Improving the measurement of air-water flow properties using remote distance sensing technology

TL;DR

This paper demonstrates that remote laser distance sensors can effectively measure air-water flow properties, including air concentration and flow parameters, advancing the potential for safe, accurate, and non-intrusive flow measurements in natural and engineered environments.

Contribution

The study introduces a novel application of laser distance sensors for measuring air-water flow properties, including air concentration and flow dynamics, using dual laser triangulation setups.

Findings

Laser sensors can measure entrapped air concentration in flows.

Dual laser triangulation enables extraction of flow parameters.

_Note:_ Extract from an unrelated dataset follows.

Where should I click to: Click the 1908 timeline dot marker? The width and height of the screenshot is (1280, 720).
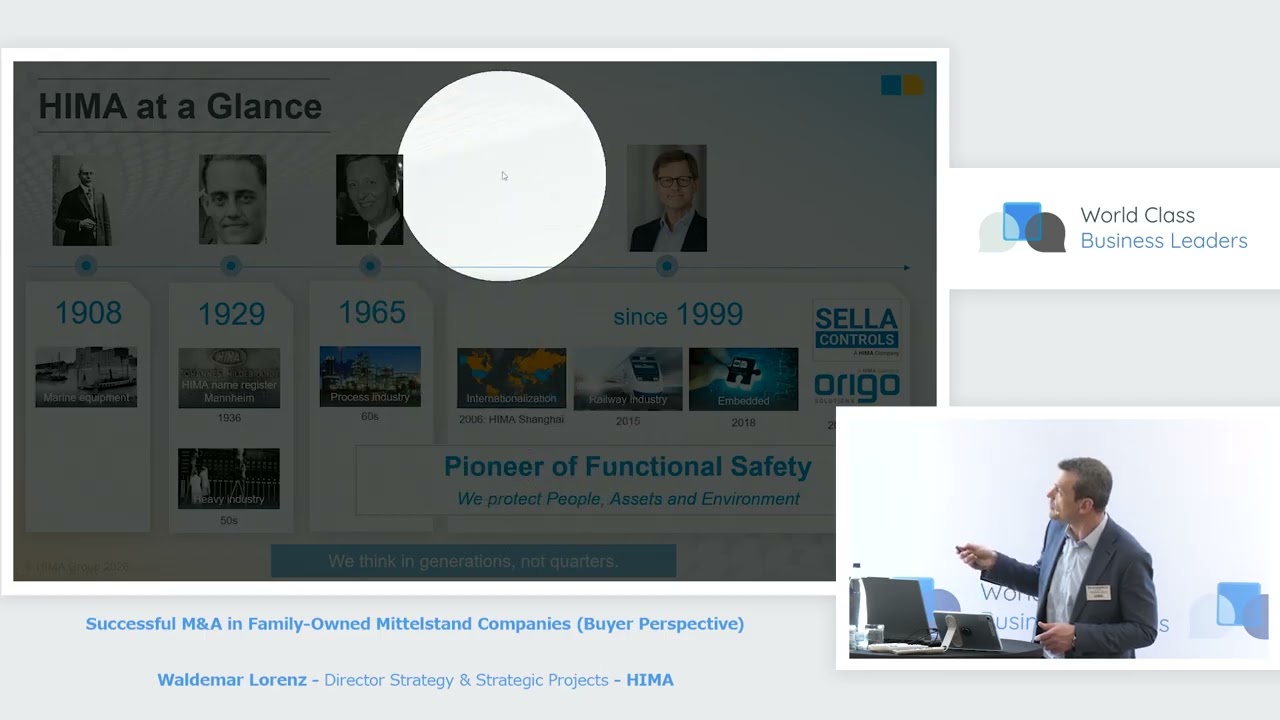coord(86,266)
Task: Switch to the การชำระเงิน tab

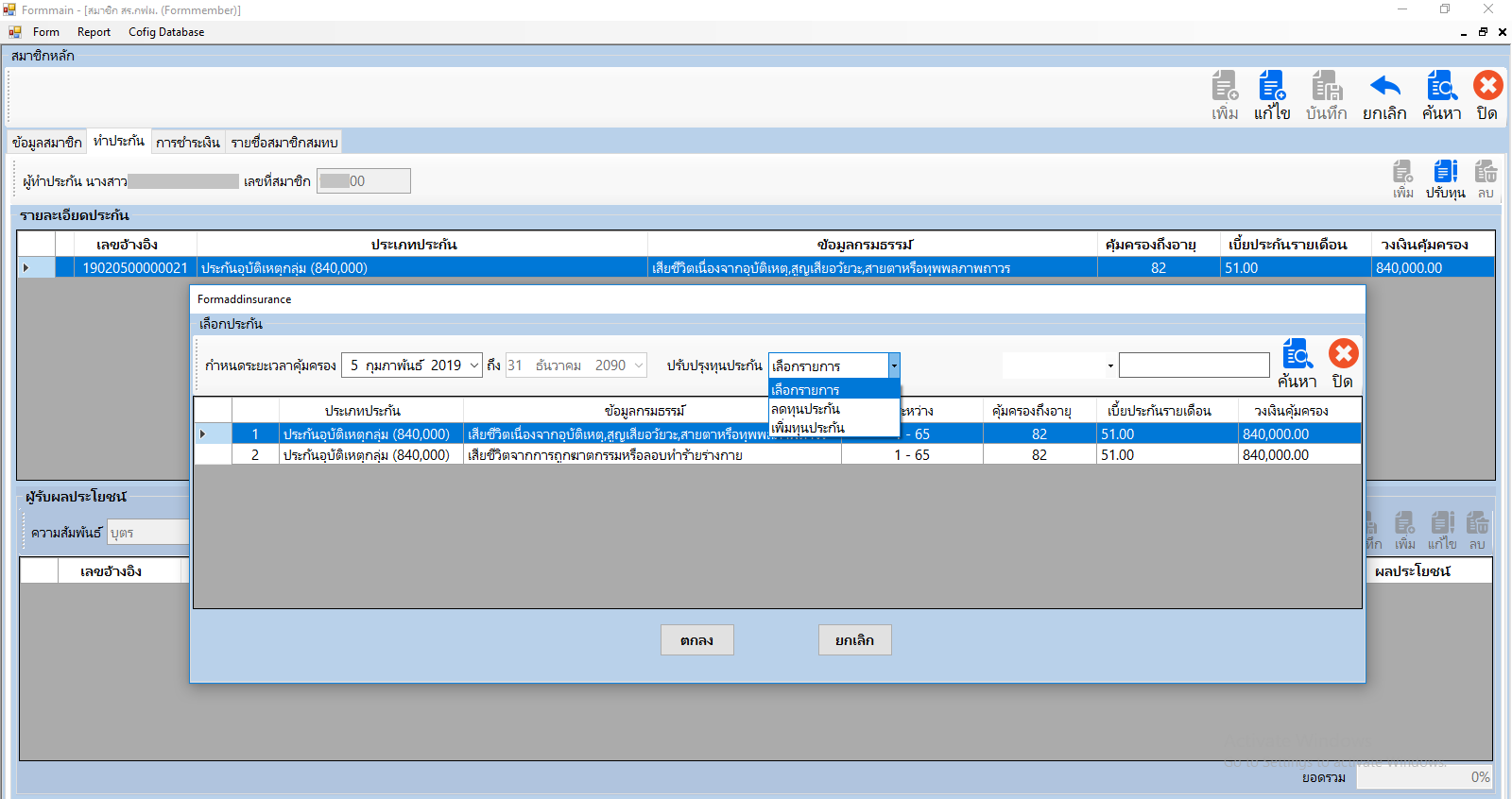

Sensor characteristics can influence measurement accuracy.

Abstract

In recent years, there has been an increasing research interest in the application of remote sensing technology to highly aerated flows, which is because this technology holds the ultimate promise to enable safe and accurate measurements of real-word air-water flows in natural and human made environments. Despite the increasing number of publications, some fundamental questions, such as ``what do we measure'' or ``what can we measure'', have not been answered conclusively. In this study, we hypothesize that laser distance sensors are able to measure the concentration of entrapped air, which we demonstrate using two seminal air-water flow types, namely a submerged hydraulic jump and flows down a stepped spillway. By converting our free-surface signals into time series of instantaneous air concentrations, we also show that a dual laser triangulation setup enables the extraction of basic air-water flow parameters of the upper flow region, comprising interface count rates, interfacial velocities, and turbulence levels, while we acknowledge that some sensor characteristics, such as beam diameters, can lead to measurement biases. Overall, this study represents a major advancement in the remote measurement of air-water flow properties. Future collective research effort is required to overcome remaining challenges.